Norridge Park District reports strong pool season
Lifeguard Theresa Ghiloni (right) of Norridge watches swimmers Aug. 14 at the Norridge Park District Pool. | Ryan Pagelow~Sun-Times Media
Updated: September 24, 2012 6:07AM
Summer has been good to the Norridge Park District, which officials said has registered one of its best pool seasons.
“Obviously the weather had something to do with it,” Recreation Superintendent Hilary Poshek said.
As of Aug. 14, Chicago had 40 days this summer where temperatures hit at least 90 degrees. Attendance at the Norridge Park District pool, which opened Memorial Day weekend, has been “awesome,” Poshek said.
The district, which serves Norridge and a portion of Harwood Heights, issued more than 3,000 season passes, about 100 more than last year.
“That takes in all passes,” Poshek said, “even family passes that might include five people.”
In addition to open swim, the pool had other activities.
“We had about 100 kids on our swim team,” Poshek said. “They came in fourth at a meet in Zion.”
The pool also was home to 34 members of the synchronized swim program, which ended its season with a performance Aug. 4.
Summer camp kids also had access to the pool.
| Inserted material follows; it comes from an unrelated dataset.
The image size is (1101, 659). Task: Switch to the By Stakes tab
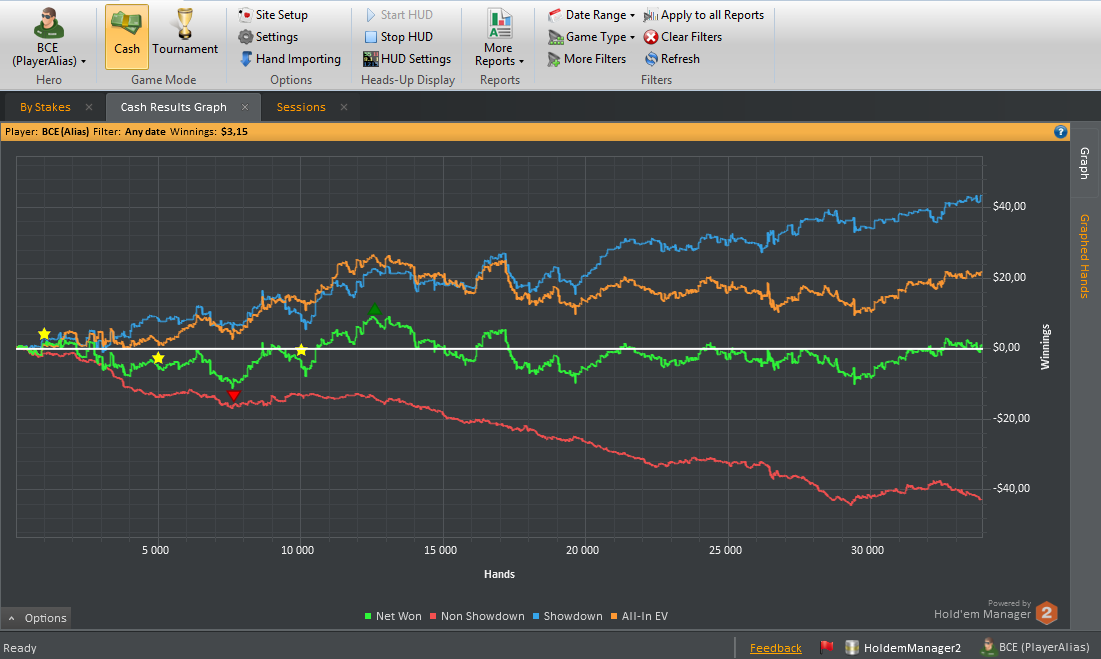click(45, 107)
And the district offered a variety of swim classes.
“Those were really popular,” Poshek said. “We were really busy, but we have a really good staff.”
The district adds about 60 temporary employees during the summer to work in pool programs. That includes a supervisor, managers, cashiers, attendants and concession stand workers in addition to lifeguards. Those employees worked just about every day.
“There weren’t many times this summer when the pool was closed,” Poshek said
And while pools are notorious for sucking the money out of park district budgets, Poshek said revenue from the various programs most likely will help balance the numbers. Totals are not yet available.
Parks and Recreation Director Mark DeSalvo credited the staff for the smooth pool operations.
“This was an absolutely phenomenal summer,” he said. “I am so grateful to the staff.”
He stressed his amazement at staff fortitude, working day-in and day-out in 90 to 100 degree temperatures.
“This is the Midwest, not Arizona,” DeSalvo said as he chuckled. “These people working at the pool were out there making sure everyone was safe.
“Attendance was phenomenal,” he continued. “With all that was going on, the patrons seemed extremely happy.” ~.